**GIVEN REQUEST:** Rewrite the listing from its first line through the line containing "Action: (x=289, y=119)", keeping every line, requests included. Shift each coordinate in the answers by -53.

**SOURCE RECORDS:**
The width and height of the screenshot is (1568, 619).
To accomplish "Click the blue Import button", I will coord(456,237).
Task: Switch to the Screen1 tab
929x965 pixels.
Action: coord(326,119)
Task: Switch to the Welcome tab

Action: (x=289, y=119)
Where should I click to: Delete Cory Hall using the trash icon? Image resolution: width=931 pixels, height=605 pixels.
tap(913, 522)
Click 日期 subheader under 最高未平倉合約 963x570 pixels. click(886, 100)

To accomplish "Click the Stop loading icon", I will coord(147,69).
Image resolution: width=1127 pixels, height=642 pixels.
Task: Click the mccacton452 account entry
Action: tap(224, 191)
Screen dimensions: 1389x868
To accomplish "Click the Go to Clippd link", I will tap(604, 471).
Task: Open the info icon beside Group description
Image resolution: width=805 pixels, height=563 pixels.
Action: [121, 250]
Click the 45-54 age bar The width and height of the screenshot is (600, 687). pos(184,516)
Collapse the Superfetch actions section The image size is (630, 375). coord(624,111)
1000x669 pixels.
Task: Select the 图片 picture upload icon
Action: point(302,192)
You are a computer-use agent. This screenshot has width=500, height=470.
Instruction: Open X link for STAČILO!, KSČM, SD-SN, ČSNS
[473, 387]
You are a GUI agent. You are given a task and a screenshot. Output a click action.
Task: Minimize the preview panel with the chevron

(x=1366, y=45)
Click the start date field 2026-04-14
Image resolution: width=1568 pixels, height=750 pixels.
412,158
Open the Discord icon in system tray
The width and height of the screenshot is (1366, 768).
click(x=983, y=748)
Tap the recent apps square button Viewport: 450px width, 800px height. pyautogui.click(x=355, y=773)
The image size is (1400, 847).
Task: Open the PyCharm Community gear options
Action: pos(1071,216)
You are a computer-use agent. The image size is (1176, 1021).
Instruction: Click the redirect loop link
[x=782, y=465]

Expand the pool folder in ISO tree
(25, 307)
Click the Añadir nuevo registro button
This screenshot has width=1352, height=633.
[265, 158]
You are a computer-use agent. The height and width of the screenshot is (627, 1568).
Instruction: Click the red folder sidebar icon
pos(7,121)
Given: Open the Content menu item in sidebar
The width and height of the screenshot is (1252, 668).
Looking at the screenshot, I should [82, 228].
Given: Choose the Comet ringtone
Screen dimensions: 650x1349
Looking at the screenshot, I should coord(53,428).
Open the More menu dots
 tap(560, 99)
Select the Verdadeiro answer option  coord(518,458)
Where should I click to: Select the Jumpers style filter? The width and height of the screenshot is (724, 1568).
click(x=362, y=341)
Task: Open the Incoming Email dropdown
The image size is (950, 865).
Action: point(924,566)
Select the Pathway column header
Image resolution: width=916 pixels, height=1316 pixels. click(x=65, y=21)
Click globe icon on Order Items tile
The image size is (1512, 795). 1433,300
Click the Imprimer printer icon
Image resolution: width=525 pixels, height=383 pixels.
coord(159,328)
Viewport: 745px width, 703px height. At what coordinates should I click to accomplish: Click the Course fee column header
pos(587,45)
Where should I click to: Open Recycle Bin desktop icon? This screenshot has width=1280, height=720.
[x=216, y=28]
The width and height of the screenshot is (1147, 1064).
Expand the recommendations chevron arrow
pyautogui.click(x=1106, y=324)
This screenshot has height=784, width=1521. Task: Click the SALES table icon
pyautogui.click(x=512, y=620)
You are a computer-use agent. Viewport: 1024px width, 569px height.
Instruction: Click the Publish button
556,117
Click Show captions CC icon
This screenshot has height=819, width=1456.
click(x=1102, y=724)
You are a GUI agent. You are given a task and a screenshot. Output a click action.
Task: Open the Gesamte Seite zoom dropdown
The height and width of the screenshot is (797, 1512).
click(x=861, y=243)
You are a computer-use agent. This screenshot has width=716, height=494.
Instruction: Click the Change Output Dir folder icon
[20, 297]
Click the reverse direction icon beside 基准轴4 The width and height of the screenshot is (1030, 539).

**COMPLETE OUTPUT:**
The width and height of the screenshot is (1568, 619).
To accomplish "Click the blue Import button", I will coord(403,184).
Task: Switch to the Screen1 tab
929x965 pixels.
Action: coord(273,66)
Task: Switch to the Welcome tab

Action: (x=236, y=66)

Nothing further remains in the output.